→ **YOUR INSTRUCTIONS**
Only the lines below from the one containing "Viewport: 1500px width, 753px height." through the one containing "Task: Enable wireframe display mode" belong in the answer, set down exactly, with the pictures left out.

→ **DATA EXCERPTS**
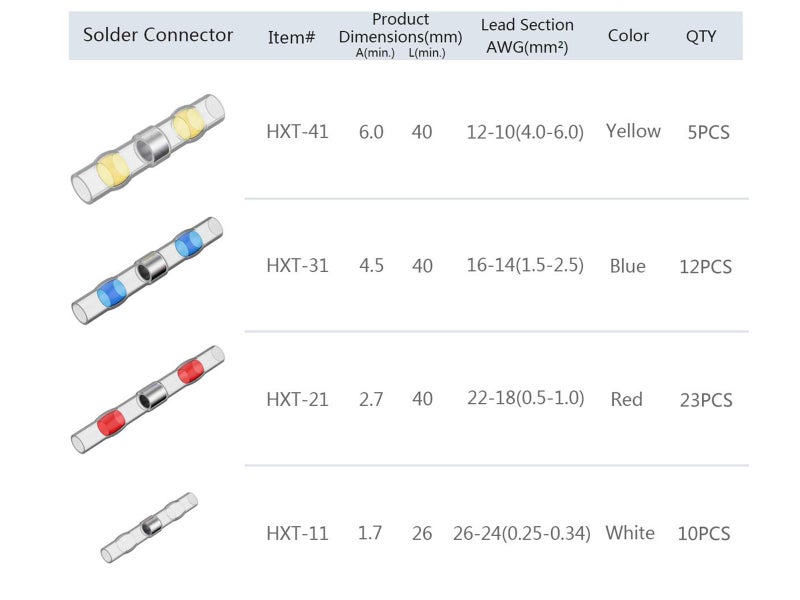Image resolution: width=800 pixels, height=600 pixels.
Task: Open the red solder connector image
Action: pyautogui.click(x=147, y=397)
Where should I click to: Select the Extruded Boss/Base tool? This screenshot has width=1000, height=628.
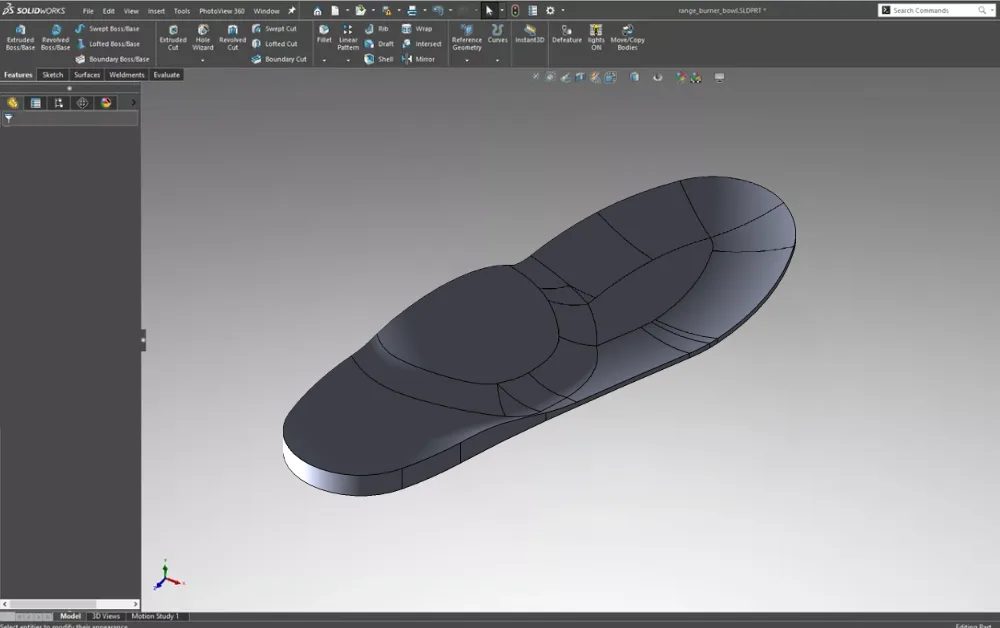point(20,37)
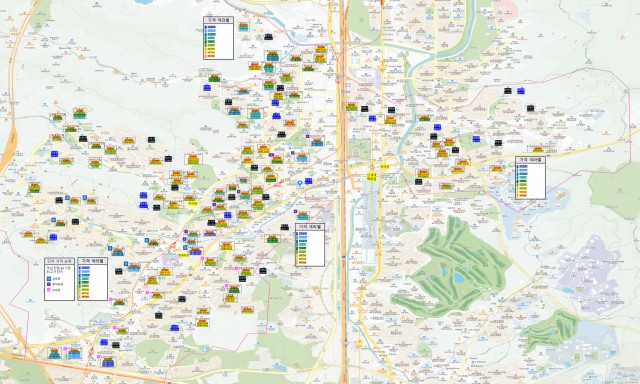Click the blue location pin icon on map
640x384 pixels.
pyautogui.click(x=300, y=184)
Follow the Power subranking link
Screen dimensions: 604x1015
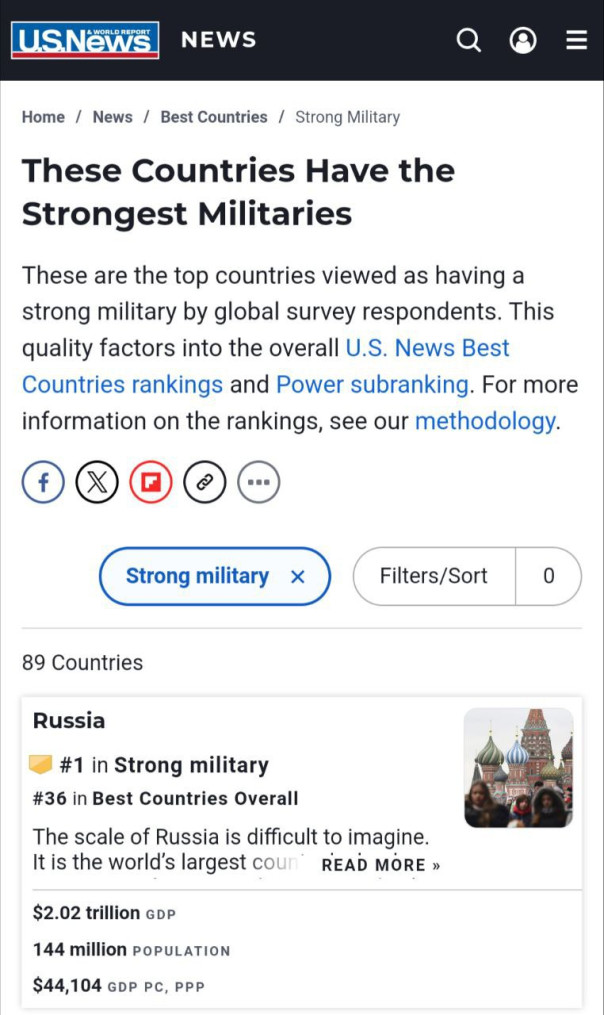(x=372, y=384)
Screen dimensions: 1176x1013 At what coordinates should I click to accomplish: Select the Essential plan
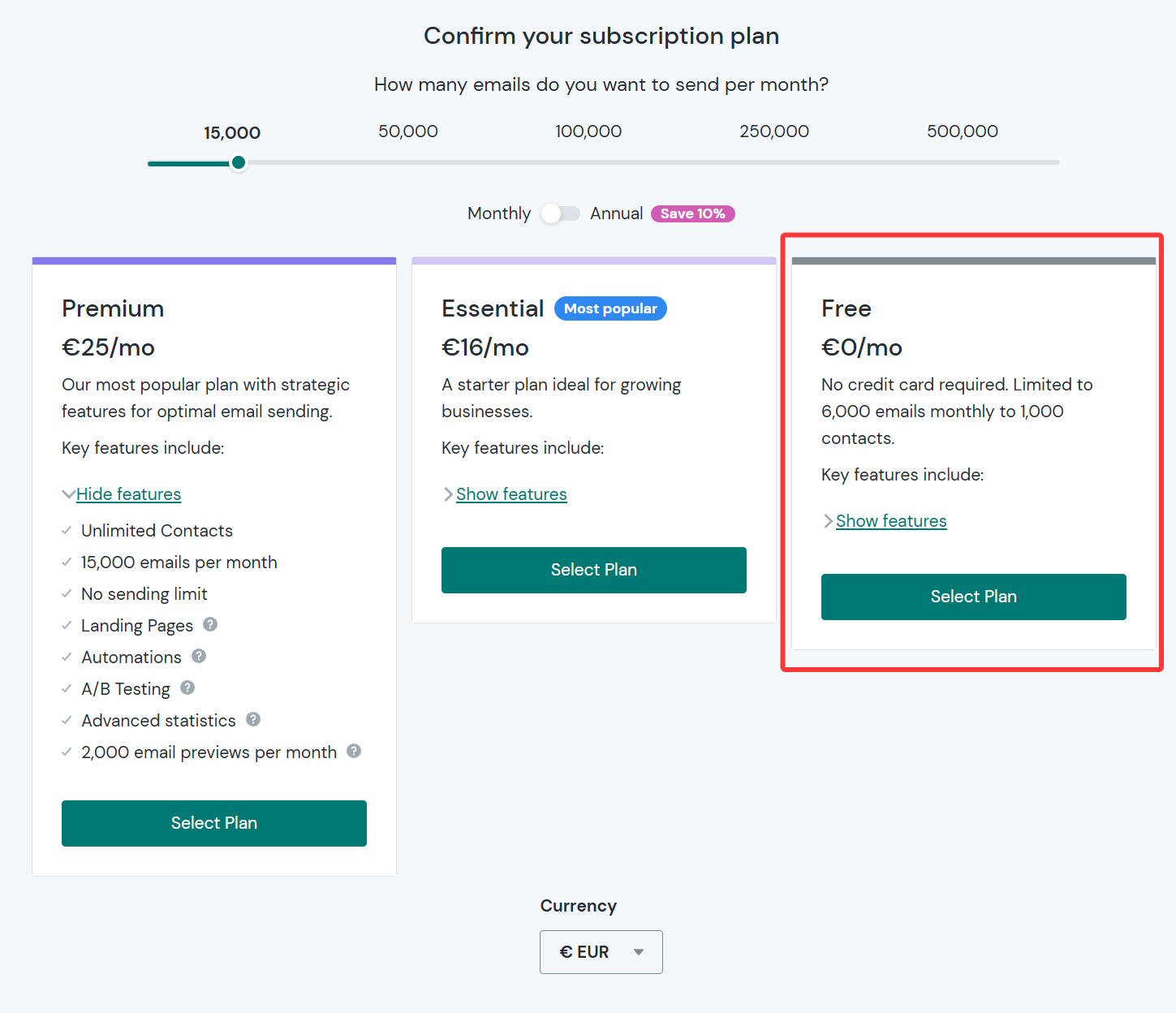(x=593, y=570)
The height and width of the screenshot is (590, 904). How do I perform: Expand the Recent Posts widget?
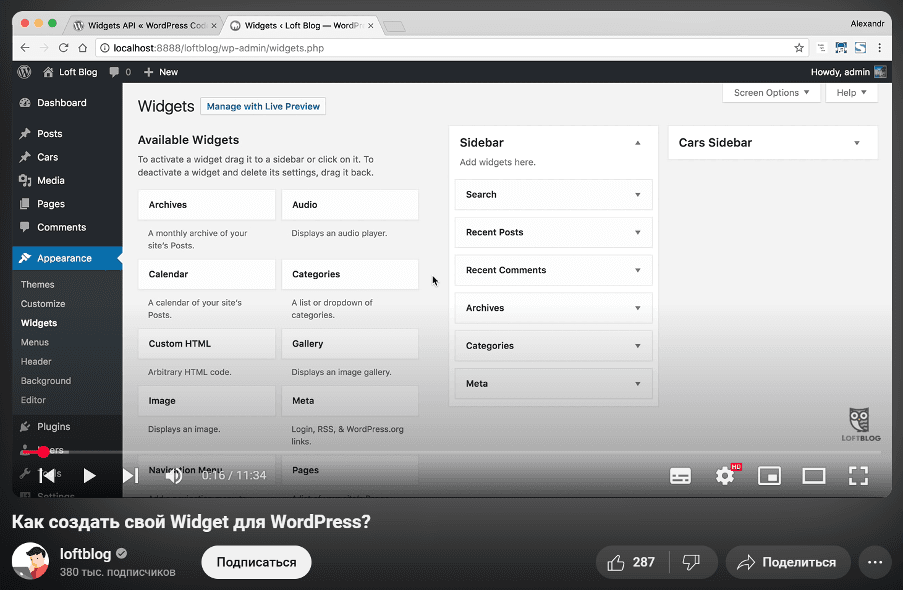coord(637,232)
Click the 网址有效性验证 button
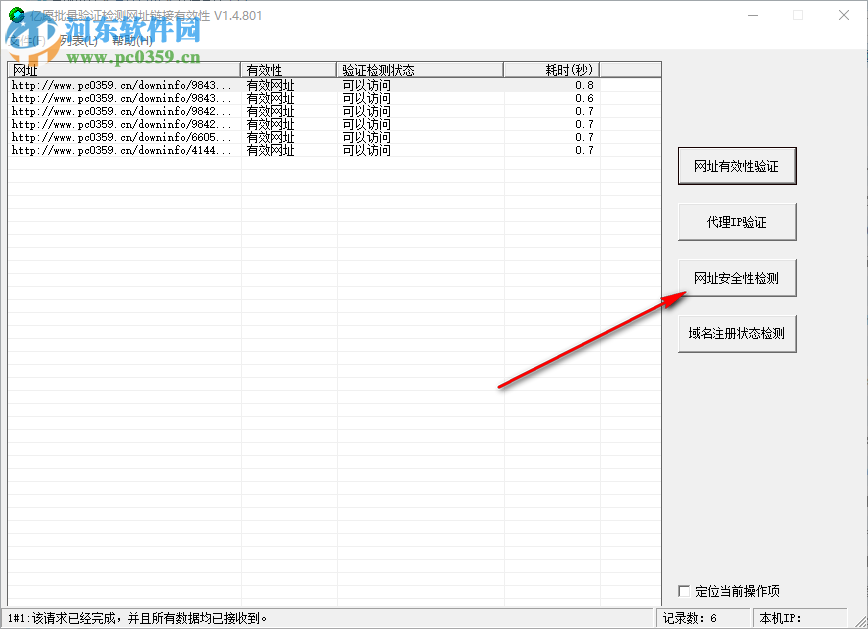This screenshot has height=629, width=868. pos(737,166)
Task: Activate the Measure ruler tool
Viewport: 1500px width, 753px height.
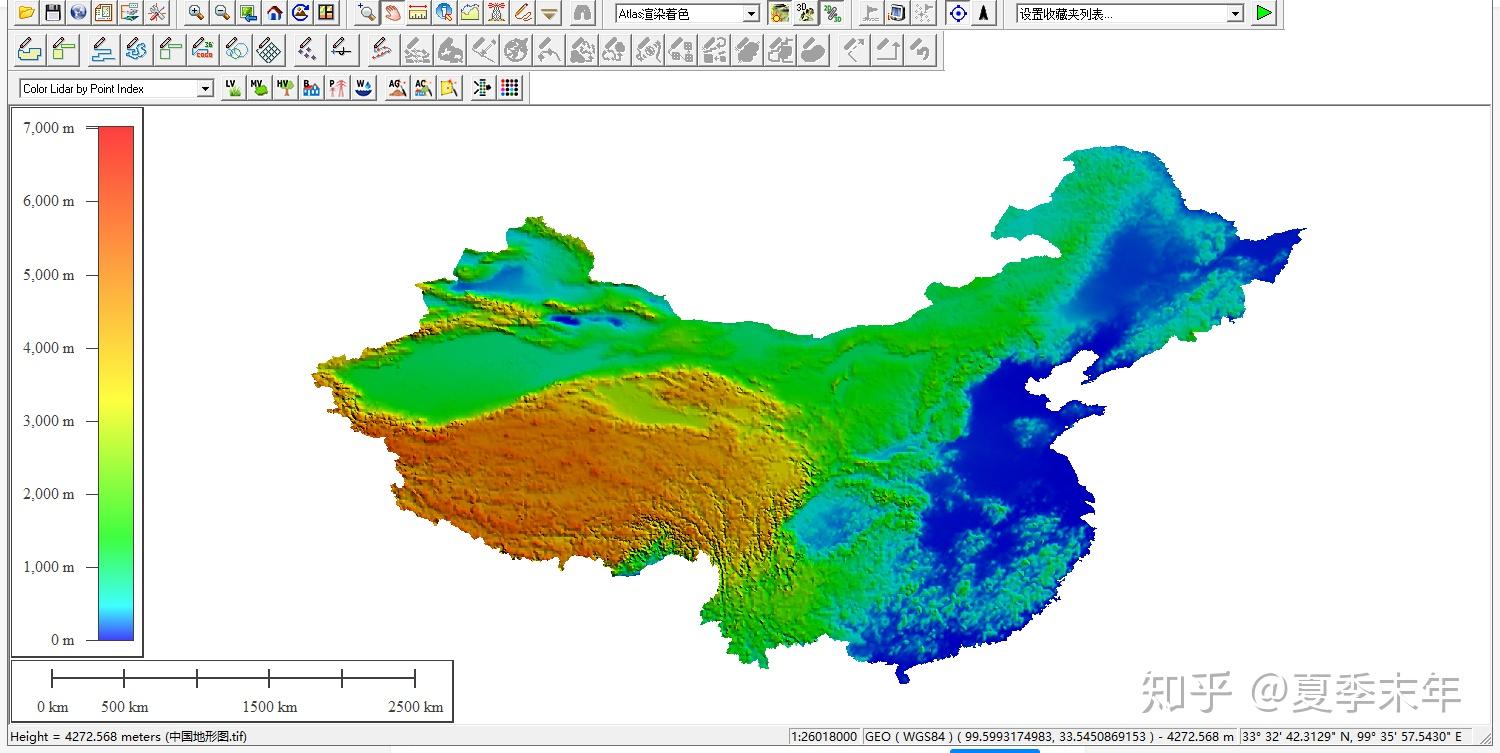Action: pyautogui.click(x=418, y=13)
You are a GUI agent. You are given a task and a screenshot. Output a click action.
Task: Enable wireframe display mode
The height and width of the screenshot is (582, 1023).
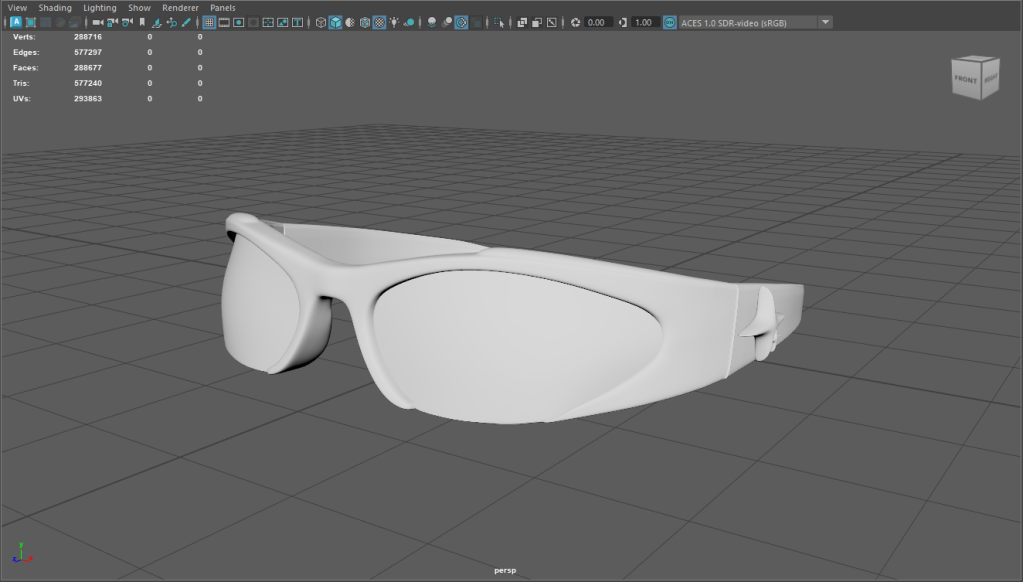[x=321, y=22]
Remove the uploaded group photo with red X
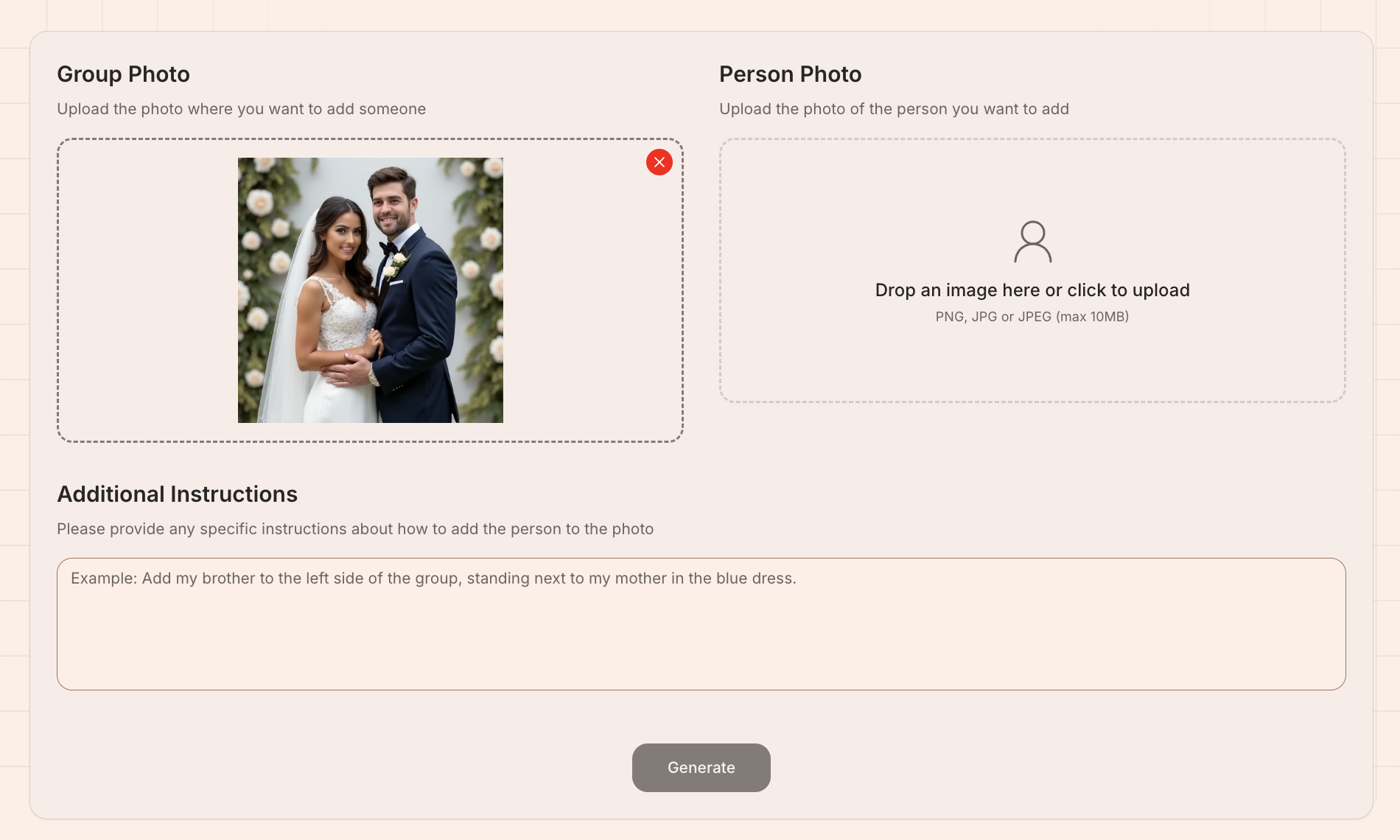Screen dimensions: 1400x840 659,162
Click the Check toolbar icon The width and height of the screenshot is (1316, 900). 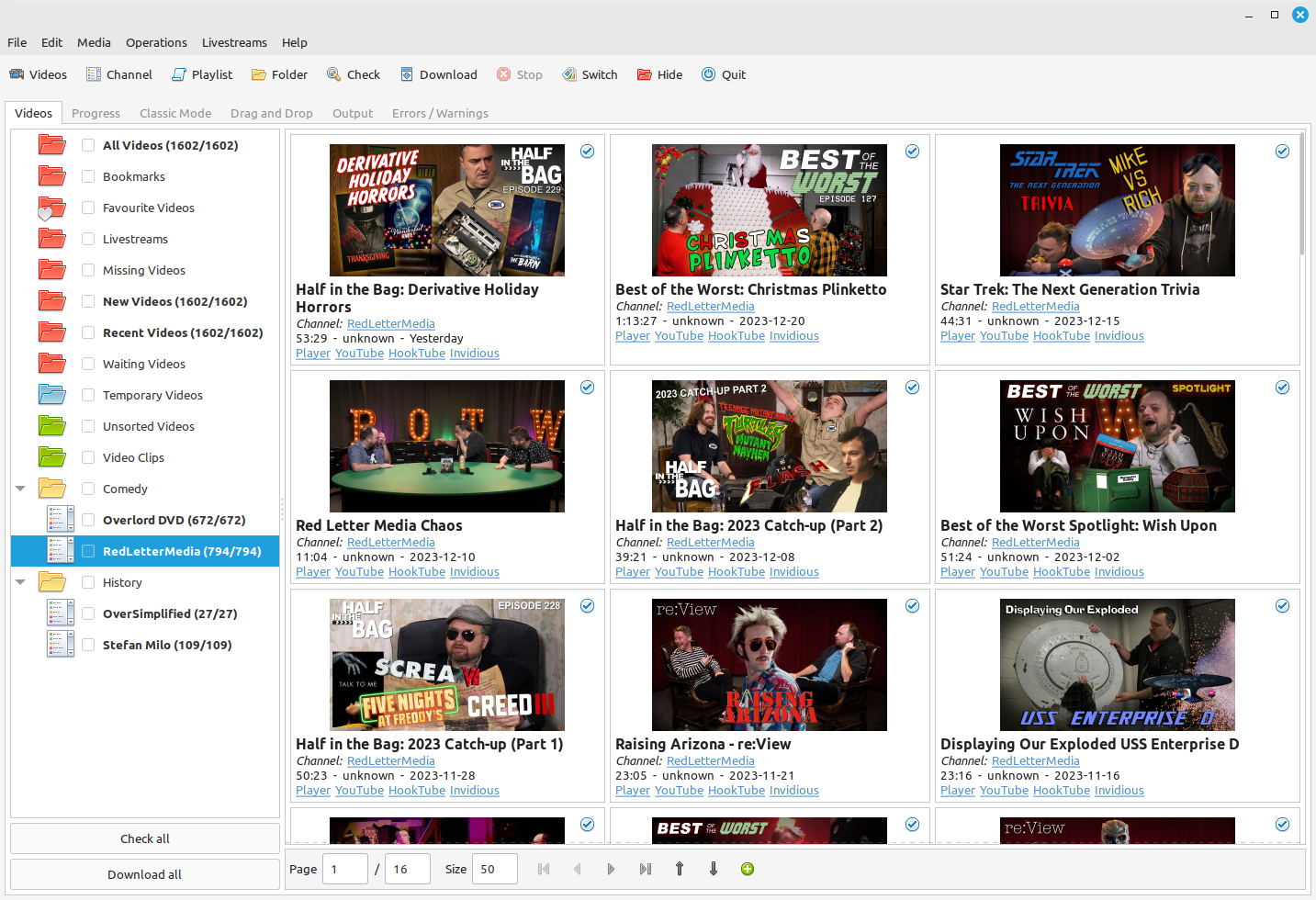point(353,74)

→ **COMPLETED TASK**
Viewport: 1500px width, 753px height.
Action: pyautogui.click(x=418, y=13)
You are a GUI agent. You are given a task and a screenshot. Output a click action.
Task: Enable wireframe display mode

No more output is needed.